Tangram Insurance Services has completed its spin-out from Heffernan Insurance Brokers, establishing itself as an independent entity in the managing general agency (MGA) sector.
Following the separation, Tangram will serve as the first portfolio company of Balavant Insurance Group, a newly launched holding company. Balavant is backed by investment from SkyKnight Capital, L.P., and is positioned to develop a technology-enabled MGA platform designed for scalability and operational efficiency.
Since its inception, Tangram has grown to manage more than $200 million in gross written premium across over a dozen programs. Balavant plans to build on this base by expanding organically, recruiting experienced underwriting teams, and pursuing strategic acquisitions.

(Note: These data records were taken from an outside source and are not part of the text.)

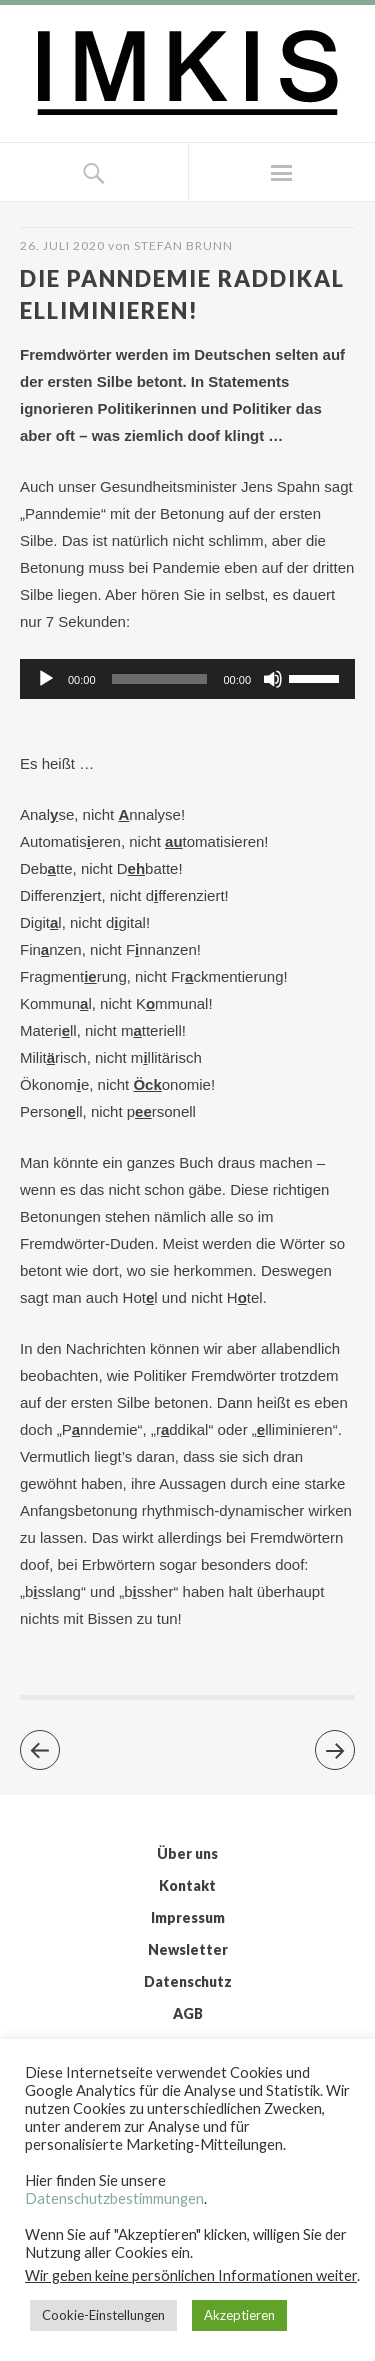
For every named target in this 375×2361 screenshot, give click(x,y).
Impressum (188, 1917)
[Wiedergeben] (46, 679)
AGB (188, 2013)
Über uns (187, 1853)
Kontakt (187, 1885)
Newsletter (188, 1949)
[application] (187, 679)
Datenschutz (188, 1981)
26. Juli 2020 (62, 245)
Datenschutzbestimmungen (114, 2198)
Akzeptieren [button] (239, 2315)
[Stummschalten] (273, 679)
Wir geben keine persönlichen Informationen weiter (191, 2275)
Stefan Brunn (183, 245)
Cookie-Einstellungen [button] (103, 2315)
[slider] (160, 679)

“Our team is thrilled to shape our future with the dedicated capital, resources, and expertise of SkyKnight, an ideal partner with their investments in industry-defining insurance companies,” said Rekha Skantharaja (pictured above), president and CEO of both Tangram and Balavant.

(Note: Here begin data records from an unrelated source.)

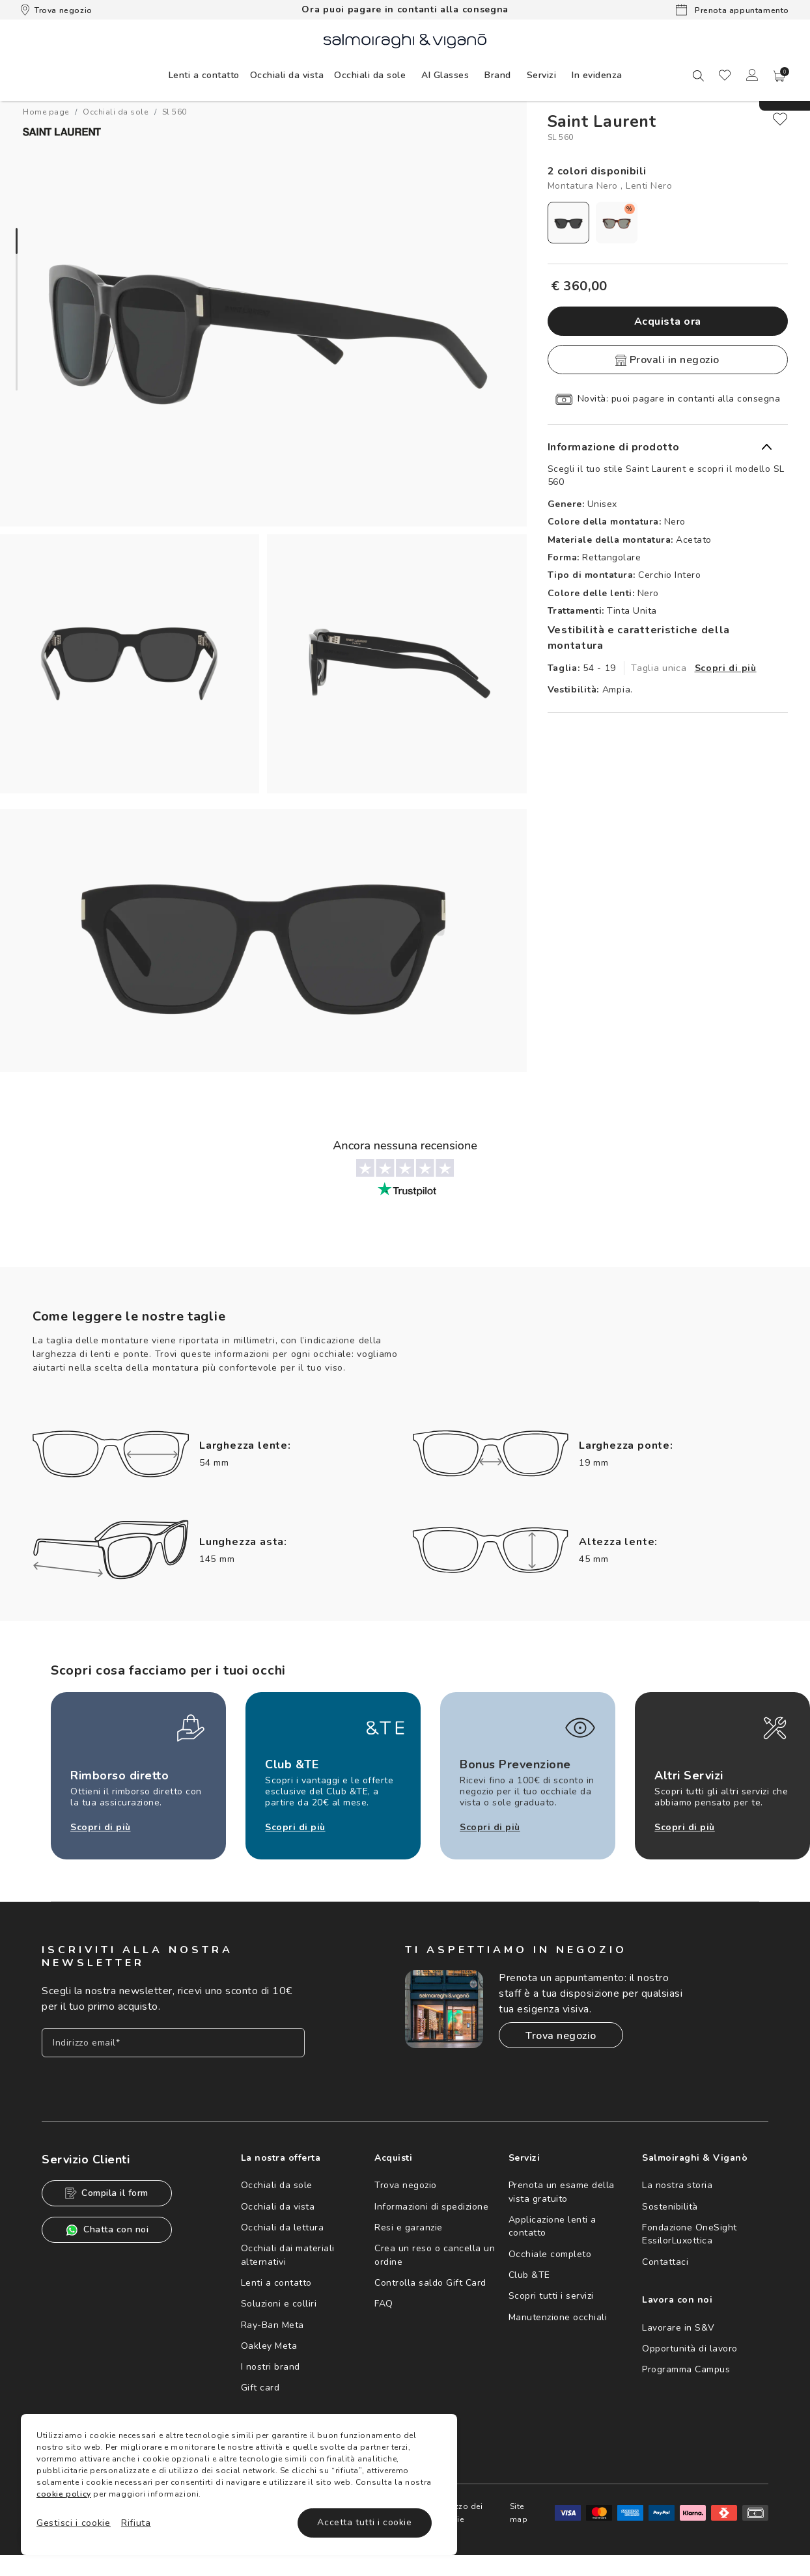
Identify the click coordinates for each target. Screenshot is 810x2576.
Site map (519, 2513)
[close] (780, 119)
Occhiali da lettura (282, 2227)
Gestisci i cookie (73, 2523)
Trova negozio (56, 10)
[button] (779, 76)
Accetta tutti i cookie (364, 2522)
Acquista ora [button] (667, 321)
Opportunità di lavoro (690, 2348)
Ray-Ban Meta (272, 2325)
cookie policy (63, 2494)
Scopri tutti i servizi (551, 2296)
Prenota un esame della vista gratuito (562, 2191)
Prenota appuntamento (732, 10)
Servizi (542, 75)
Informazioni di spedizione (431, 2206)
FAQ (383, 2303)
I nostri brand (270, 2367)
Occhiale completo (550, 2254)
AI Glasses (445, 75)
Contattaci (665, 2262)
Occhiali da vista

Skantharaja also said that Balavant is being built “by MGA operators, for MGA operators,” combining organic growth, underwriting expertise, and M&A experience with Tangram’s established presence. Skantharaja noted that the leadership team, which includes executives from Tangram, brings decades of experience in the MGA space and is focused on creating a technology-enabled shared services platform for entrepreneurial teams.

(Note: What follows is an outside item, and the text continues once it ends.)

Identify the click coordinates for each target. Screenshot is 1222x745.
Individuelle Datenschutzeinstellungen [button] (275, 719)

Balavant’s strategy includes diversifying beyond primarily admitted insurance offerings by expanding into excess and surplus lines. This move is intended to broaden underwriting capabilities and increase flexibility in the market.
Mike Heffernan, president and CEO of Heffernan Insurance Brokers, commented on the development, saying, “We are proud of Tangram’s growth and success under our umbrella, and we look forward to witnessing their continued expansion and leadership in the MGA space.” Heffernan will retain an equity interest in Tangram.
In May, Tangram also expanded its product portfolio by launching a crisis coverage solution for the education and social service sectors. The new product is designed to address a range of critical risks, including threats of violence, abduction, and other crisis events that can disrupt schools and social service organizations.